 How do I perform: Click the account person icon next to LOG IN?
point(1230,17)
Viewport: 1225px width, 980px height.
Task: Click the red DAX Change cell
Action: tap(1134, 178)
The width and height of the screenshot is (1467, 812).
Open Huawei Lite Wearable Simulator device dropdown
┄┄┄┄┄┄
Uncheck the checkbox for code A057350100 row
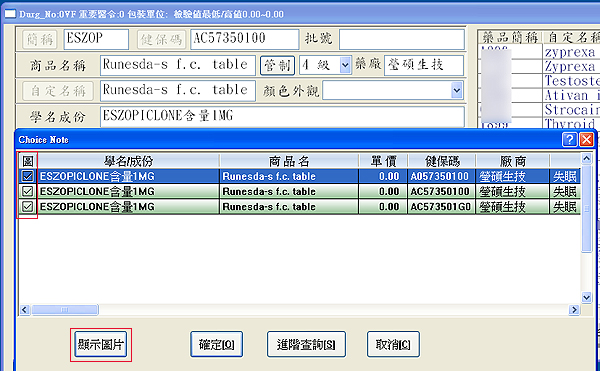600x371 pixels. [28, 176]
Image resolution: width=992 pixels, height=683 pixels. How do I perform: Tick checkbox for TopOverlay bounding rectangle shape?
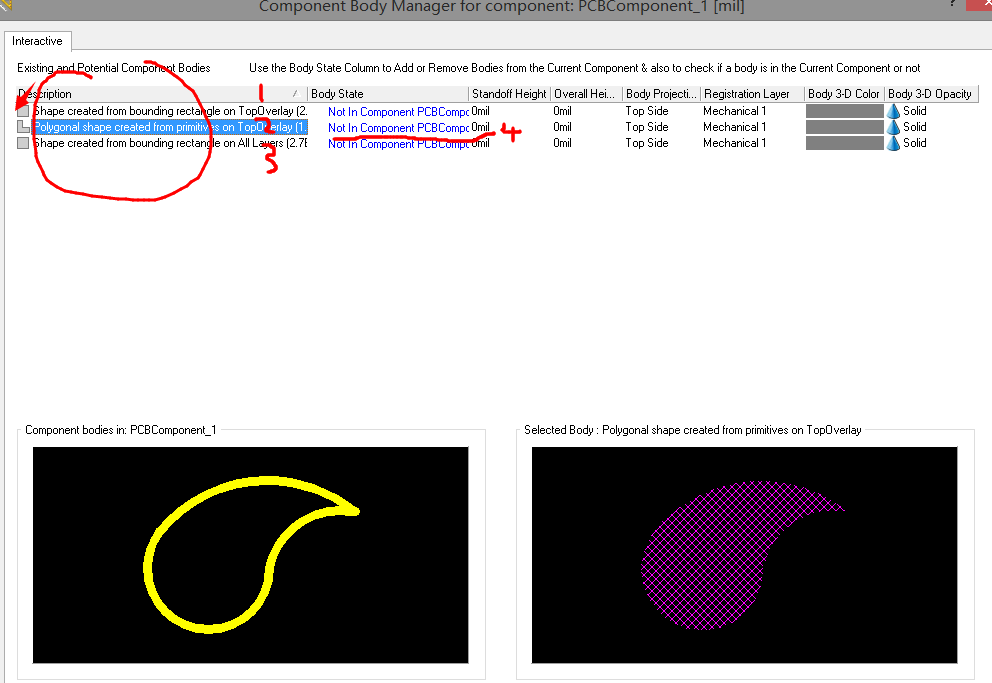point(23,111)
┄┄┄┄┄┄
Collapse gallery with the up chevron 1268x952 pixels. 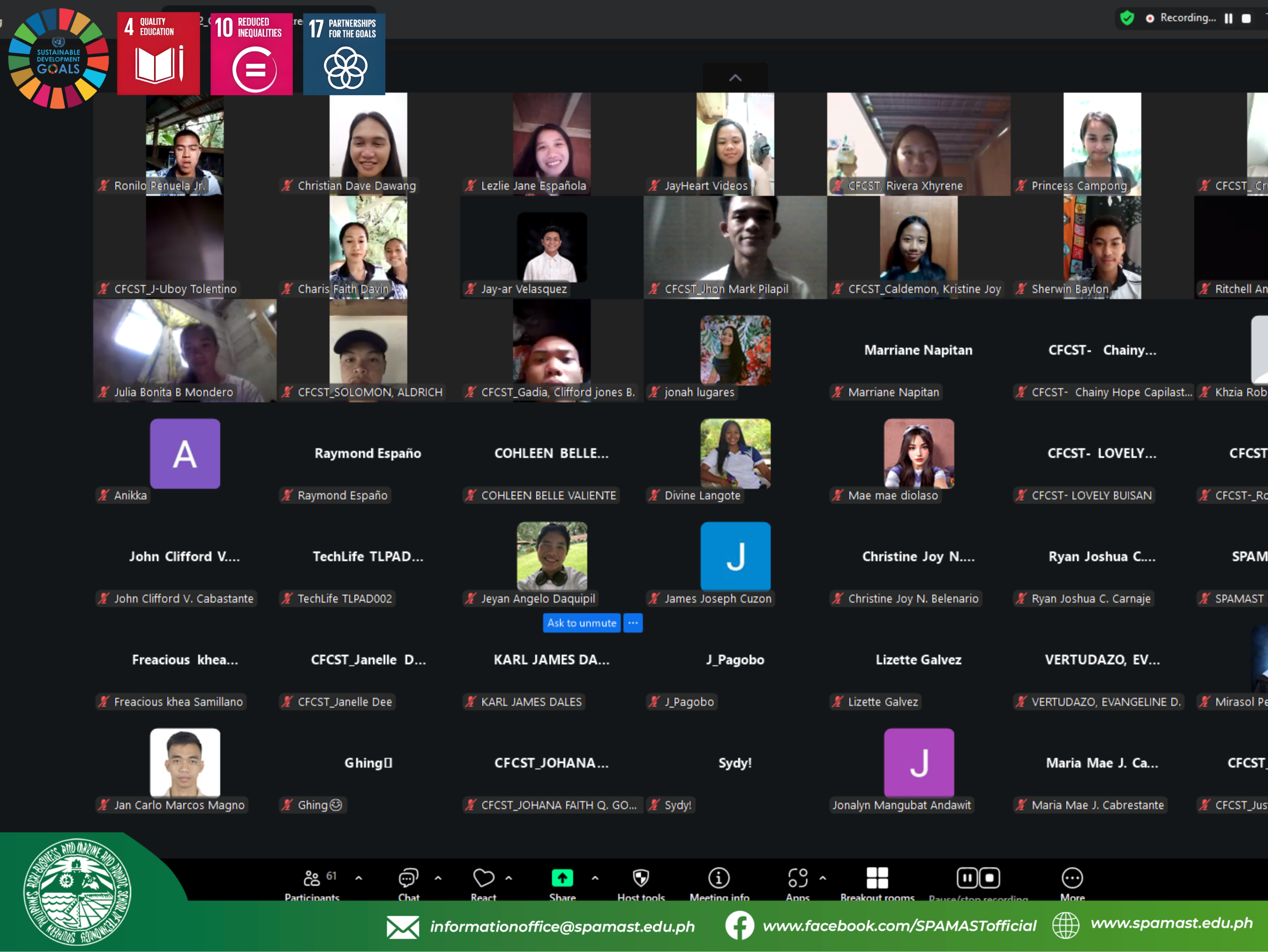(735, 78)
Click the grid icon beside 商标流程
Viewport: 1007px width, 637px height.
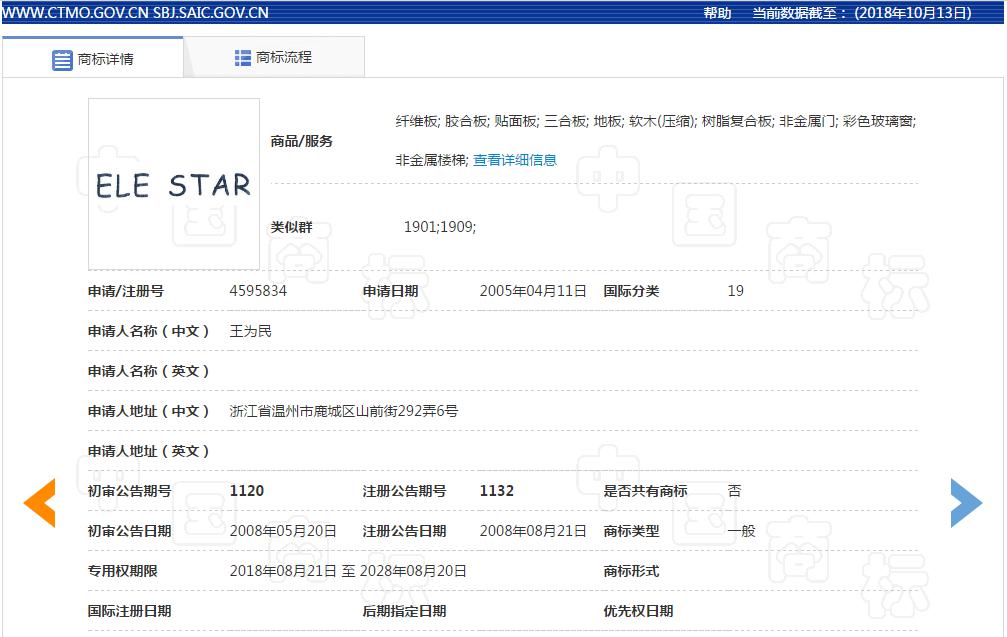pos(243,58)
┄┄┄┄┄┄
→ Problem details:
Pull out every line of the material above that contains the word "icon" and copy each one in full.

→ The solution:
 How do I perform: Click the account person icon next to LOG IN?
Click the grid icon beside 商标流程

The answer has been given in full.